О первых и втором периодически вспыхивают общественные споры. В этих спорах ищут не истину — победу. Пока преимущество на стороне антисоветчиков, они уверенно играют первым номером, но наше время так изменчиво… Часы бьют всех — предупреждал Ежи Лец, мастер непричесанных мыслей, родившийся во Львове, когда тот еще был польским городом.
Нынче же Львов — украинский. На «ридной мовi» здесь говорит и стар, и, что особенно трогательно, млад — так что на второй день пребывания приехавшего на футбол белоруса очень подмывает ввернуть при случае крепкое «жовто-блакитное» словцо. Слыша в старинном интерьере мелодичную речь с протяжными гласными и смягченными согласными, так и вспоминается читанная в глубоком детстве беляевская «Старая крепость», несмотря на налет соцреализма и мамалыжный пролетарский привкус ментальную сущность местности передающая достоверно.
Между тем ученые-футурологи, кажется, подсчитали, что через полвека-век во вконец глобализированном мире останется в употреблении всего десяток языков — другие вымрут вслед за динозаврами и латынью. Существует, впрочем, и другое мнение: «мова» сохраняет шансы, пока есть территория, где она доминирует. Одной из таких территорий на Украине Галичина и является — манкурты здесь не в почете. И в этом смысле Львов с лихвой оправдывает свое культурно-историческое предназначение, оставаясь средоточием национальной идеи. Куда там до него космополитичному и гламурному Киеву или потускневшей послебабелевской Одессе…
«Дывысь — Глеб!»
Приезд белорусской футбольной делегации основы мещанского бытия львовян не поколебал ничуть. Бернд Штанге с подопечными буднично расквартировались в четырехзвездочном «Спутнике», провели вечернюю тренировку на «Украине». Местные журналисты оказались неназойливы, с пристрастием расспросив о планах на субботу разве что нашего немца-тренера да барселонца Глеба. Естественной популярностью попользовался белорусский капитан и у болельщиков. Те, в количестве десятка-полутора, тоже явились на пятничный тренинг — в жажде раздобыть звездный автограф. В подростковой компании страждущих выделялся бывалый «чоловик» в сине-гранатовой майке с надписью «Ivan de la Pena» и с барселонским фотоальбомом в руках. Его он удовлетворенно захлопнул, получив желаемое, — курносый хлопчик лет пяти, одетый по-футбольному, лишь нетерпеливо спрашивал: «Тато, а що вин там намалював?» Подрастешь, сынку, узнаешь — такой, должно быть, последовал ответ.

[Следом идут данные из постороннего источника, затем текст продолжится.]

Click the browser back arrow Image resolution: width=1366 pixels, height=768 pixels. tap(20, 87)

Ветхозаветный стадион погасил софиты, чтобы завтра снова их зажечь и запустить в свое чрево буйство страстей. До тридцатитысячного «битка» он не доберет сущей малости. Раскрашенный в «жовто-блакитное», будет битых два часа громыхать децибелами. Колышась в такт оперному а капелла, щемяще запоет в многие тысячи глоток свое «Ще нэ вмэрла…» Уже в середине первого тайма начнет негодующе свистеть в связи с бледным видом хозяйской сборной, ближе к концовке даже слегка полиняет трибунами — народ разочарованно потянется к выходам, и лишь на последней добавленной минуте торжествующе взорвется, когда Шевченко забьет худо-бедно выстраданный гол…

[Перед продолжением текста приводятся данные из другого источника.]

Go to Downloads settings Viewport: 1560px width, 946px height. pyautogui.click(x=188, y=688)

С ним наши краски враз померкнут. Уплывет почетная стартовая ничья, уже, казалось, бывшая в кармане. Подавленно вздохнет доблестный гостевой сектор, слышимый все девяносто минут. А вздохнув, снова разразится поддержкой, стрельнет припасенной пиротехникой. И будет прав — ровно настолько, насколько самоотверженно и неистово билась в этот львовский вечер молодая команда герра Штанге.